Candidate 2: In my large lecture course, I use team-based learning to give students the feel of a smaller class and to create networks of support so that no one falls through the cracks. Not only has this practice increased attendance and participation, but student feedback shows that individuals recognize their teams are not just the people they “do group work with” but rather a learning community in which they play an important role.
One of these statements gives you a concrete image and tells a story. The other is so broad it could be written by anyone. Although the first writer was probably hoping a broad statement would show broad potential, what we find is the opposite. The narrower your focus and the more concrete your imagery, the more clearly we imagine the whole.
When writing the story for your teaching statement, it is important to be mindful of your audience.
If you are writing a teaching statement as part of a job application where the audience does not know you, be sure to share “fairytales,” i.e. innovations, triumphs, awards, which are narratives that focus on small wins in short timelines, such as a single class or semester.
If you are writing a teaching statement as part of your tenure and promotion packet or annual review where the audience already knows you, you can share “failure tales”, i.e. stories of ambition and overcoming obstacles that span a longer timeline. This narrative seeks to capture process whereas a “fairy-tale” seeks to capture a momentary success.
By shifting your teaching statement from philosophical to anecdotal, you are moving from a theoretical picture of good teaching to a specific illustration of who you are in the classroom.To ensure you have done this successfully, proofread for abstract ideas.
Do's and Dont's
Finally, here are some concrete do’s and don’ts for crafting your teaching statement:
- Be Confident (avoid unnecessary adjectives and adverbs, act/write like you imagine a successful professor would act/write, no exclamation points!)
- Be Authentic. Focus on what & why, not when & where details. You are using claims and evidence to paint a picture of who you are in the classroom; you are not giving a deposition of exactly what you do and when and why.
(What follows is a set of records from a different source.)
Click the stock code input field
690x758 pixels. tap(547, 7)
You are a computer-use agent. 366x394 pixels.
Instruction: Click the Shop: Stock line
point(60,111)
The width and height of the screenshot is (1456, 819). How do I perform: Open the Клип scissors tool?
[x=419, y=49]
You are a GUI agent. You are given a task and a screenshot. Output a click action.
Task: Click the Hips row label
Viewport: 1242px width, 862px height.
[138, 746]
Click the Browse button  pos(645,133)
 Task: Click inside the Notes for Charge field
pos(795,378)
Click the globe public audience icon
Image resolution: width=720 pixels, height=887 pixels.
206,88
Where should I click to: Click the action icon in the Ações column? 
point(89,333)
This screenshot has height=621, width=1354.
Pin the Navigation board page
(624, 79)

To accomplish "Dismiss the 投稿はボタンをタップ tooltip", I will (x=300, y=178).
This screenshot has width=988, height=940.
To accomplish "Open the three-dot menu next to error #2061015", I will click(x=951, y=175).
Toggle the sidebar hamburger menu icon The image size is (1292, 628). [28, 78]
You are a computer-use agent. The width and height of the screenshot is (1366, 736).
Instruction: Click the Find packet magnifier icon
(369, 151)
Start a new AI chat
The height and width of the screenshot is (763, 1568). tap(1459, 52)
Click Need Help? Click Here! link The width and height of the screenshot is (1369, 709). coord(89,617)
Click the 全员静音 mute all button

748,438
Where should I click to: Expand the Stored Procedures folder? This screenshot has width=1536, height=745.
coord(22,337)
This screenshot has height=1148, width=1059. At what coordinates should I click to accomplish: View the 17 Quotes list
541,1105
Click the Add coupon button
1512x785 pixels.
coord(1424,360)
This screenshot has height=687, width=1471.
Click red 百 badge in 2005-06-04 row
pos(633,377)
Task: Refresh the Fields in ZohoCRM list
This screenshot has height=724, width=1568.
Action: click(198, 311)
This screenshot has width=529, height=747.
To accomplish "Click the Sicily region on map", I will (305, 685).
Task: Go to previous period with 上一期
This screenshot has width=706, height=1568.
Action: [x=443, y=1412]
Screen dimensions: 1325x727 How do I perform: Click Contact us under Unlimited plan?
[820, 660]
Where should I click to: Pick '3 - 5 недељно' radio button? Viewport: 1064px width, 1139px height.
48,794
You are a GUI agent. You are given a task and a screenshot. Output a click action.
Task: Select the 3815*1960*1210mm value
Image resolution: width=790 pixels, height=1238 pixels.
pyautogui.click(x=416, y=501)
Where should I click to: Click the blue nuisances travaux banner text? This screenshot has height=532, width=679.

Keep your eye on the big picture.
- Use specific words from the Job Ad if you are writing a statement for a specific position
- Don’t use Statements of belief:
- I think...
- I hope...
- I believe...
- In my opinion...
- It seems to me...
- Don’t use Subjunctive mood:
- I should...
- I could...
- I would...
- Don't use “if”
- Don’t use extra words. Shorter writing, better writing.
- Don’t use cliches about teaching and learning or share Unobjectionable ambitions:
- I believe every student should have the opportunity...
- No one should graduate without ...
- My aim in the classroom is to ensure that students are engaged and learning...
- Do not cite end of course evaluations as “proof” of yourteaching effectiveness.
- No future tense (except when talking future research) Use present tense. This is especially important for Grad students and new teachers. Do not say “I hope to do or I will do x, y, z.” Instead say, “I do x, y, z.” Present tense makes you sound like a colleague (not a graduate student).
- Don’t ever use luck (or privilege or divine intervention) to explain your success “I’ve been fortunate... I’ve been blessed... I’ve been lucky enough to... I’ve had the good fortune...” It sounds like false modesty in a format where you should be taking credit for your accomplishments and good decisions.